Below are records; transcribe only the line with "Task: Open the Downloads tab" and those after it, through the last line, without any change.
◇ ◇ ◇ ◇
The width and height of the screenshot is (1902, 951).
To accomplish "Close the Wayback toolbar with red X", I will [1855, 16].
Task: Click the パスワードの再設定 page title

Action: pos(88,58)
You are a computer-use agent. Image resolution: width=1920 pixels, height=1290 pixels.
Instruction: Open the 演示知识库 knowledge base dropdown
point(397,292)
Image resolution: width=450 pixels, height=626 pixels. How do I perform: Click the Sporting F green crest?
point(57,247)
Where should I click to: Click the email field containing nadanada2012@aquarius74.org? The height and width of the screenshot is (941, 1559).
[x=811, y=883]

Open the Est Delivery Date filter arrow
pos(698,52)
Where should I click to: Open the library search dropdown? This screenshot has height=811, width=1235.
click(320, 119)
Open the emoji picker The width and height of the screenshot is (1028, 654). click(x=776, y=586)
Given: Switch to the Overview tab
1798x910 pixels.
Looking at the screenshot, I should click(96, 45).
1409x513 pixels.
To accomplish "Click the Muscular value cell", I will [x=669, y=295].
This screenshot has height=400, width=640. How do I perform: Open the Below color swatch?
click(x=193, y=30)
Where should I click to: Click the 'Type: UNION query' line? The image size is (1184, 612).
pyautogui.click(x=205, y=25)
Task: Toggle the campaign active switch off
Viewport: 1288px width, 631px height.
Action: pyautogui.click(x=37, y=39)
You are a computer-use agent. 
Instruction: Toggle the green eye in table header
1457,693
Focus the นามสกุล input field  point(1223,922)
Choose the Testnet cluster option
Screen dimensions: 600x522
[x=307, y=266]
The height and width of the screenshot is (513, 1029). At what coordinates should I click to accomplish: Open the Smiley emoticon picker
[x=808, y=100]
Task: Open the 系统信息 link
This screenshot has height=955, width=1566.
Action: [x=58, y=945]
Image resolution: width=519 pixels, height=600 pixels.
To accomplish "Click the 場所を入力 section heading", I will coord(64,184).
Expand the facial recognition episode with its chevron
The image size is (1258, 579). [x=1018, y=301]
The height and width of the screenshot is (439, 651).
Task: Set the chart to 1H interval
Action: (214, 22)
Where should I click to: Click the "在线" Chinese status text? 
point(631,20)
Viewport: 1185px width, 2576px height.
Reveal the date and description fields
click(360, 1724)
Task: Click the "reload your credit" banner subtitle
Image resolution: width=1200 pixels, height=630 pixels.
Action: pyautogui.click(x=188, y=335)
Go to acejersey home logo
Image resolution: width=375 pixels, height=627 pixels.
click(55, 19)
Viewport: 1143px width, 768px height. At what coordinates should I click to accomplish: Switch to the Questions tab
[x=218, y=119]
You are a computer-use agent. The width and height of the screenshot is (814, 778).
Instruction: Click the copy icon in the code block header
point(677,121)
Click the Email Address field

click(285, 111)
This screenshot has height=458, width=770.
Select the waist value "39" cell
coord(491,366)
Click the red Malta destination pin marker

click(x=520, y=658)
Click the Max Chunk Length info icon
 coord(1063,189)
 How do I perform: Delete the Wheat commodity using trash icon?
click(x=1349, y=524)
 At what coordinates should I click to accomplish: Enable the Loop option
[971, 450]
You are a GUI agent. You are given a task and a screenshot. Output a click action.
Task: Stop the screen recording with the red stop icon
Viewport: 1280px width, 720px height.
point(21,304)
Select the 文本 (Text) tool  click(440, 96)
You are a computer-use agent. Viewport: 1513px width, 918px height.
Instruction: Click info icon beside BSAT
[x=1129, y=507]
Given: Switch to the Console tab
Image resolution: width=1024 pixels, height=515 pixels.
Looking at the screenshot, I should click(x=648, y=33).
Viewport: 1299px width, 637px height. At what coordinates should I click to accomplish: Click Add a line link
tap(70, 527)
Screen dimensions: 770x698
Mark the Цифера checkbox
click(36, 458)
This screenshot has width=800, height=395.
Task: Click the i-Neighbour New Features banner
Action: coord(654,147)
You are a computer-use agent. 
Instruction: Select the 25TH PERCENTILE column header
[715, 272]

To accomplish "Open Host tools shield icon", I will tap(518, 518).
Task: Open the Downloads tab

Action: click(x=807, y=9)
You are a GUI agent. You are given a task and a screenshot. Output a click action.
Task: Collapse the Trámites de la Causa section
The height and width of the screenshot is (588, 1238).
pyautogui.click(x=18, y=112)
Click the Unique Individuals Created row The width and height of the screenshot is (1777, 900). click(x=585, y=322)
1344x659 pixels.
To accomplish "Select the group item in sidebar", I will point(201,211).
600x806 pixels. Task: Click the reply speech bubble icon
◇ ◇ ◇ ◇
▶ _REPLY_:
Task: Open the Downloads tab

Action: click(x=807, y=9)
You are a GUI agent. You are given a task and a screenshot. Output a click action.
Task: Collapse the Trámites de la Causa section
The height and width of the screenshot is (588, 1238).
pyautogui.click(x=18, y=112)
Click the Unique Individuals Created row The width and height of the screenshot is (1777, 900). click(x=585, y=322)
1344x659 pixels.
To accomplish "Select the group item in sidebar", I will point(201,211).
600x806 pixels. Task: Click the reply speech bubble icon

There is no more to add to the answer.